The Midwest Is The Regional Of Death; Or, Why Louisville Misses The "S-Curve"
Your 2013 NCAA Tournament bracket is out, and...huh. Forget your bracket pool—that'll be as impossible as always—this year it's tough enough just to predict a winner. Vegas is stumped, and a big part of that uncertainty comes from Louisville, the early favorite, being stuck in the stacked Midwest regional. How did the Cardinals earn this "reward?"
To even make it to Atlanta, Louisville has to escape a quadrant that includes Duke, Michigan State, mid-major power St. Louis, frisky Oklahoma State, and even Pac-12 champs Oregon, who are 21-4 when star point guard Dominic Artis plays. Any one of these teams is capable of a Final Four run, but the real eyebrow-raiser is Duke—to most observers, the third- or fourth-best team in the nation.
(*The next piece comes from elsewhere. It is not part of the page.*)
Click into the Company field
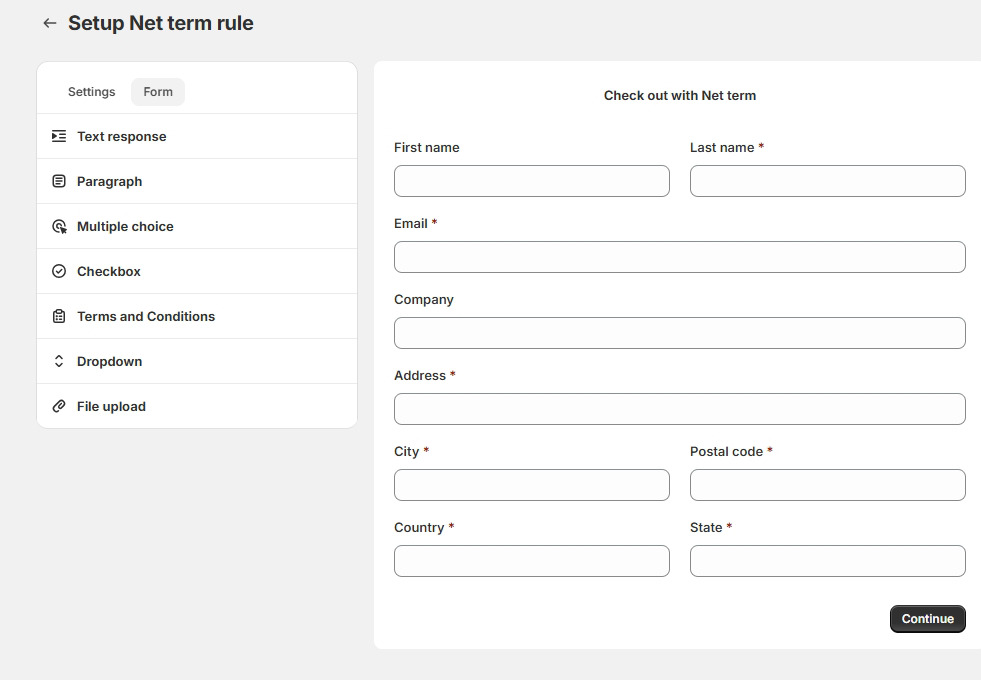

Just a few years ago, the tournament selection process would have kept Duke, most likely the committee's highest-rated 2-seed, away from overall No. 1 Louisville. It was called the "S-curve," and it worked kind of like a snake draft. The best No. 1 would tend it find itself with the worst No. 2, the best No. 3, the worst No. 4, and so on, in an attempt to better balance the regional brackets. But the S-curve is dead.
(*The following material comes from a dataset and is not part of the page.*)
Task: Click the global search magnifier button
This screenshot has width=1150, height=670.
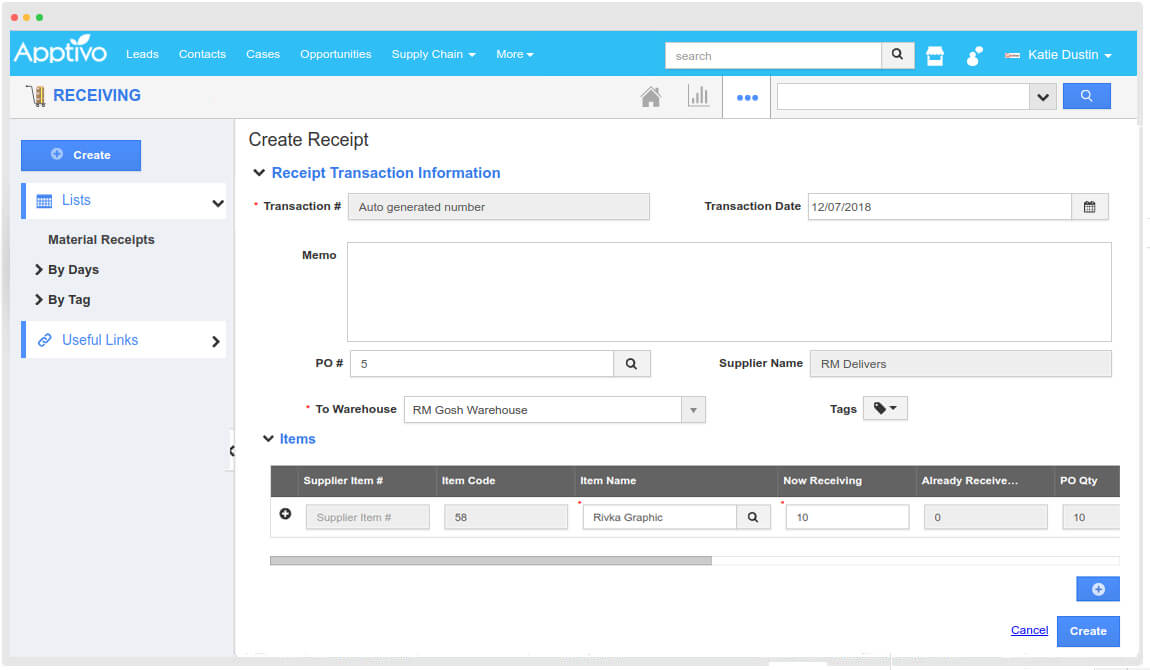Action: 897,55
It's been on its way out for a few seasons, as we saw last year when the committee gave an unprecedented peek into the selection process. All four teams with a certain seed—say, the twos—are still ranked, but rather than be distributed by that ranking, geographic rewards and uniform conference distribution take precedence. Committee chair Mike Bobinski confirmed in an ESPN.com interview last night that the S-curve wasn't used at all this year.
This means that the committee may have had Duke at No. 6 overall, but keeping them away from top-seeded Louisville took a backseat to considerations like separating Louisville and Georgetown/Marquette/Syracuse, keeping the various Big Ten powerhouses away from each other, and rewarding the Blue Devils by keeping them fairly close to home.
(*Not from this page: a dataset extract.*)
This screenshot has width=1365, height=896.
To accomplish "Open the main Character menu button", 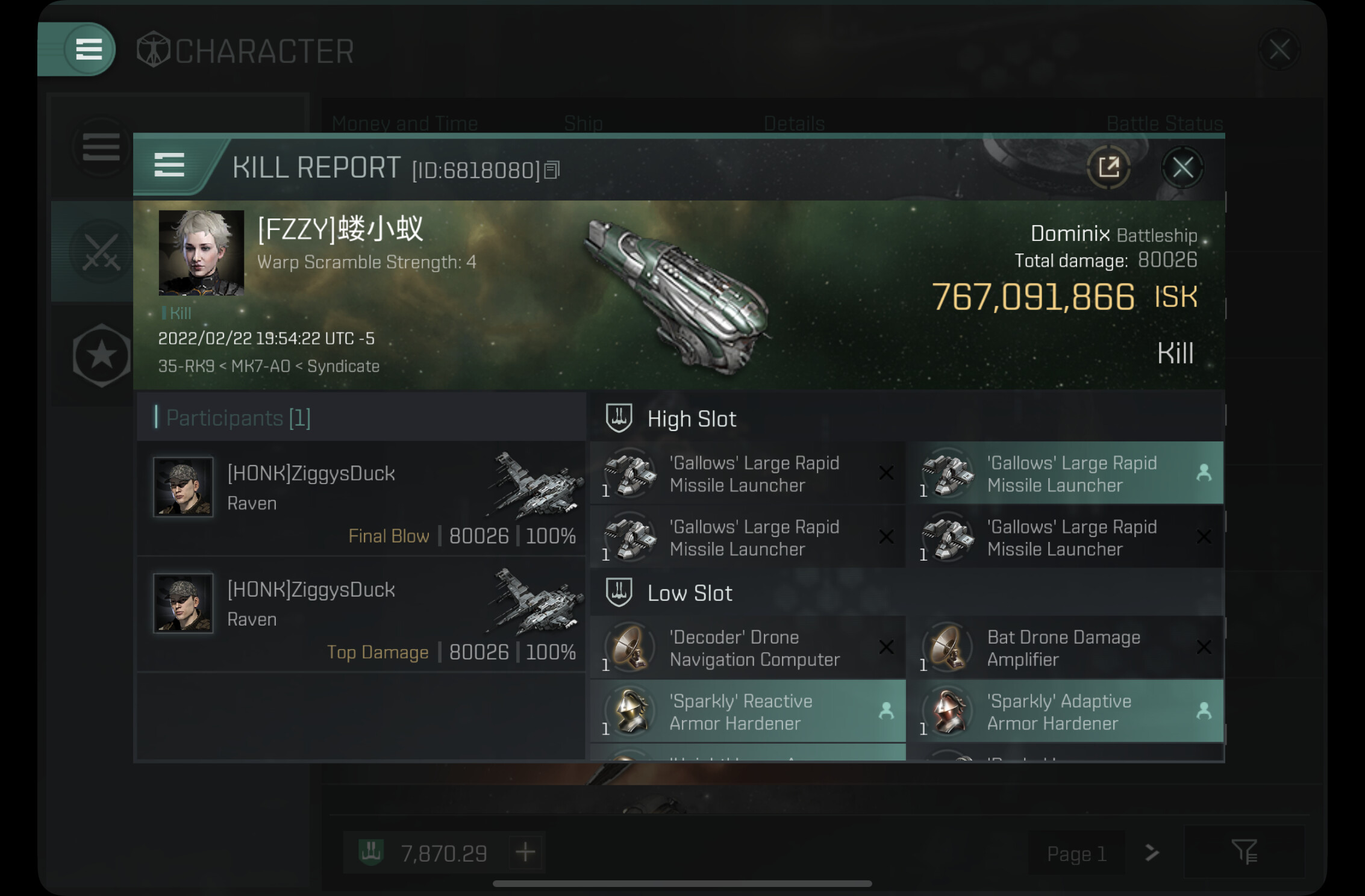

So the Midwest is stacked, and Las Vegas oddsmakers, who have Louisville as a favorite, aren't convinced they'll even make it to the Georgia Dome. Sitting at 3-1 before the brackets were released, the the Cardinals fell to 9-2 last night, followed by Indiana at 7-1, and three teams—including Duke—at 8-1. It's a far cry from last year's odds, which saw Kentucky as clear 2-1 favorites.